STATED PROBLEM 1:
Transcribe the passage on the NCAI calculation, starting at "Now we can visualise" and ending at "library(ggplot2)".
STATED PROBLEM 2:
Give the lines of the listing as a numbered list, starting at its first line and ending at the line that contains "Action: 639,289". Leave out blank lines.

PASSAGE SHOWN:
Having access to intermediate stages of the calculation means we can, for example, look at how the changing potential wellbeing contribution (extent of habitats weighted by potential per-unit provision of services and by importance to the population) and the changing estimated flow of ecosystem services (based on condition of habitats) and how these relate to the overall valuation.

First, we generate the full suite of objects:

# Generate all intermediate and final objects
ncai_all_objects <- get_ncai(
  habitat_extent = ns_habitat_extent,
  ci_scores = ns_ci_scores,
  habitats_label_tree = ns_habitats_label_tree,
  es_label_tree = ns_es_label_tree,
  year_list = ns_year_list,
  provision_per_unit_scores = ns_provision_per_unit_scores,
  custom_divisor_matrix = ns_custom_divisor_matrix,
  between_importance_scores = ns_between_importance_scores,
  within_importance_scores = ns_within_importance_scores,
  ci_relevance_matrices = ns_ci_relevance_matrices,
  indicator_directory = ns_indicator_directory,
  return = "everything"
)
#> Note: NCAI calculated using a custom divisor matrix for Provision Per Unit weights.

Now we can visualise the relationship between the extent and condition components, and the final index:

Click to see how we build the graph

library(ggplot2)
library(tidyr)
library(dplyr)

# 1. Prepare the data
# Extract years and values into a long-format data frame
plot_data <- data.frame(
  Year = as.numeric(rownames(ncai_all_objects$overall_ncai)),
  Overall = ncai_all_objects$overall_ncai$raw_index,
  Wellbeing = ncai_all_objects$wellbeing_index$raw_index,
  Flow = ncai_all_objects$flow_of_es_index$raw_index
)

# Calculate correlations for the annotation
cor_wellbeing <- round(cor(plot_data$Overall, plot_data$Wellbeing, use = "complete.obs"), 3)
cor_flow <- round(cor(plot_data$Overall, plot_data$Flow, use = "complete.obs"), 3)

# Pivot to long format for ggplot
plot_data_long <- plot_data %>%
  tidyr::pivot_longer(cols = -Year, names_to = "Index", values_to = "Value")

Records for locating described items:
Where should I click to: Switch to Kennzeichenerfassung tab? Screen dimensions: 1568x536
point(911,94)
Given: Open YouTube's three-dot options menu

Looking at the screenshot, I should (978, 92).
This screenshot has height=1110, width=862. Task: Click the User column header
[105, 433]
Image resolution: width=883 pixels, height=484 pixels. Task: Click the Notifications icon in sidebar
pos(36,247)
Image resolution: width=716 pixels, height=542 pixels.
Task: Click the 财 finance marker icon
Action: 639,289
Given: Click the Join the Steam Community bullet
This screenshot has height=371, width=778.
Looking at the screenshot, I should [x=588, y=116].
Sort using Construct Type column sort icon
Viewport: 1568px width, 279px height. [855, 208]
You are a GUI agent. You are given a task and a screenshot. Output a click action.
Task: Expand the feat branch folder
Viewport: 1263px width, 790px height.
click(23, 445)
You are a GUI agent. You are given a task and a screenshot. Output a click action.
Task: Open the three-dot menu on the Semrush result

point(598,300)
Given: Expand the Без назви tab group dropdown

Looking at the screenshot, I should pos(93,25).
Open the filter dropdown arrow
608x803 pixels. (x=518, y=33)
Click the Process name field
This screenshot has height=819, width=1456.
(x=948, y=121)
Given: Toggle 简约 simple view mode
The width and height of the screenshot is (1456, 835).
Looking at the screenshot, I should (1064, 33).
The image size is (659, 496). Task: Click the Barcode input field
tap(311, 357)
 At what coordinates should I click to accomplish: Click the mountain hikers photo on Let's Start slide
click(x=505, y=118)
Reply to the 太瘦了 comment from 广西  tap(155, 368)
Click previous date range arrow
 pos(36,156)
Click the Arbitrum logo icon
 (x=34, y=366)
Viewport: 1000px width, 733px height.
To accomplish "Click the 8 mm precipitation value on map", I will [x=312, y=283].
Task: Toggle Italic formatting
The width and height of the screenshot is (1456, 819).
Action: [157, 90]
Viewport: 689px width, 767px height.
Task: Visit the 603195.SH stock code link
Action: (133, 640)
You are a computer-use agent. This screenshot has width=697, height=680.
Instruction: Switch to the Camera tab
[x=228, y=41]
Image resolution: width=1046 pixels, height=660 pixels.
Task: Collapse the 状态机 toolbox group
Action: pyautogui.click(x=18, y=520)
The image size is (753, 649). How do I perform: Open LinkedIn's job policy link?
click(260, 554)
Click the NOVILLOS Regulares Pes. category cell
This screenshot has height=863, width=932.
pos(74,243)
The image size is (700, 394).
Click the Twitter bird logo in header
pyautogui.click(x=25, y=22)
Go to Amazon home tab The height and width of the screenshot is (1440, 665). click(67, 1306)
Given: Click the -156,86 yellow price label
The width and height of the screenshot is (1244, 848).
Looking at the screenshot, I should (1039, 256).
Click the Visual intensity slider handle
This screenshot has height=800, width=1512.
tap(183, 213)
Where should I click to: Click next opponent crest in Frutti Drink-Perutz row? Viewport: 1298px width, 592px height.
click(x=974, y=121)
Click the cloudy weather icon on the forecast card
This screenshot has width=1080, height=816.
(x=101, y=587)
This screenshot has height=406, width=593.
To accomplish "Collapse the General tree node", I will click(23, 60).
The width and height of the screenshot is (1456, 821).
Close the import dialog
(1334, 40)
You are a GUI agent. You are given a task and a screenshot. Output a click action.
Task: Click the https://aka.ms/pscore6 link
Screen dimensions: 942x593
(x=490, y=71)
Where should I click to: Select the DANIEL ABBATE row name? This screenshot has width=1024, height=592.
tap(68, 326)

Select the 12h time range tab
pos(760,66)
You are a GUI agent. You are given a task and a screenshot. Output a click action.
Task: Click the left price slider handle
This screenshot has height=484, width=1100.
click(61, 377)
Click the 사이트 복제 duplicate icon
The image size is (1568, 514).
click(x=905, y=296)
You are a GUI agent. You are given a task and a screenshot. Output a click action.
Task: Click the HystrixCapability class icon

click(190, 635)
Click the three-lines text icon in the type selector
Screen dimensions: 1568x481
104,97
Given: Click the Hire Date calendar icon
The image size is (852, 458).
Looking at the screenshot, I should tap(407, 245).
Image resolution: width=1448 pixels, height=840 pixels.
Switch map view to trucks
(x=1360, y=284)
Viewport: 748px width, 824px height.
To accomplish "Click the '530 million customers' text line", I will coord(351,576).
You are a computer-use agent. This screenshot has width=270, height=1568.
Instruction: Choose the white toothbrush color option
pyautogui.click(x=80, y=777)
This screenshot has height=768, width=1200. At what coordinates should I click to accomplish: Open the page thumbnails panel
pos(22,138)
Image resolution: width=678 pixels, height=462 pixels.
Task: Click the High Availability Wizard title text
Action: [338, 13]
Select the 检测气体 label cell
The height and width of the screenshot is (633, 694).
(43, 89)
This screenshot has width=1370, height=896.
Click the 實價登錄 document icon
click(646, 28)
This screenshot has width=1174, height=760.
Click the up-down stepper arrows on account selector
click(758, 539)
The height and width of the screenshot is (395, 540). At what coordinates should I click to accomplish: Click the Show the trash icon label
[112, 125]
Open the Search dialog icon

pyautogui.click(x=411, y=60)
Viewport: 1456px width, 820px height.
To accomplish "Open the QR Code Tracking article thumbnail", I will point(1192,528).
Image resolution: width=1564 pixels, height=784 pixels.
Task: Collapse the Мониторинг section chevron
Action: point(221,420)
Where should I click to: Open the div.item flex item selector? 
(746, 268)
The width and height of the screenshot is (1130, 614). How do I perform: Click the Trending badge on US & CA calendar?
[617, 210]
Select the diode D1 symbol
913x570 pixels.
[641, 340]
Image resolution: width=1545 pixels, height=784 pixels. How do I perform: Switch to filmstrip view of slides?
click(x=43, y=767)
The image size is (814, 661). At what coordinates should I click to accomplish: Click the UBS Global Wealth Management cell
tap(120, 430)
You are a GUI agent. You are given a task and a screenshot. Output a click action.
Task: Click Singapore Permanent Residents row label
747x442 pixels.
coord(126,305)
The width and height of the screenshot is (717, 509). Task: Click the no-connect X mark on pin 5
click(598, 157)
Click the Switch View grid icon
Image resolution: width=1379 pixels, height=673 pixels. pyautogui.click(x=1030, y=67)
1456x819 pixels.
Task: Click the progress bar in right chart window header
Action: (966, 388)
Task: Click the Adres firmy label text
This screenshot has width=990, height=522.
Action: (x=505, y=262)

RESULT 1:
Now we can visualise the relationship between the extent and condition components, and the final index:

Click to see how we build the graph

library(ggplot2)

RESULT 2:
1. Where should I click to: Switch to Kennzeichenerfassung tab? Screen dimensions: 1568x536
2. point(911,94)
3. Given: Open YouTube's three-dot options menu
4. Looking at the screenshot, I should (978, 92).
5. This screenshot has height=1110, width=862. Task: Click the User column header
6. [105, 433]
7. Image resolution: width=883 pixels, height=484 pixels. Task: Click the Notifications icon in sidebar
8. pos(36,247)
9. Image resolution: width=716 pixels, height=542 pixels.
10. Task: Click the 财 finance marker icon
11. Action: 639,289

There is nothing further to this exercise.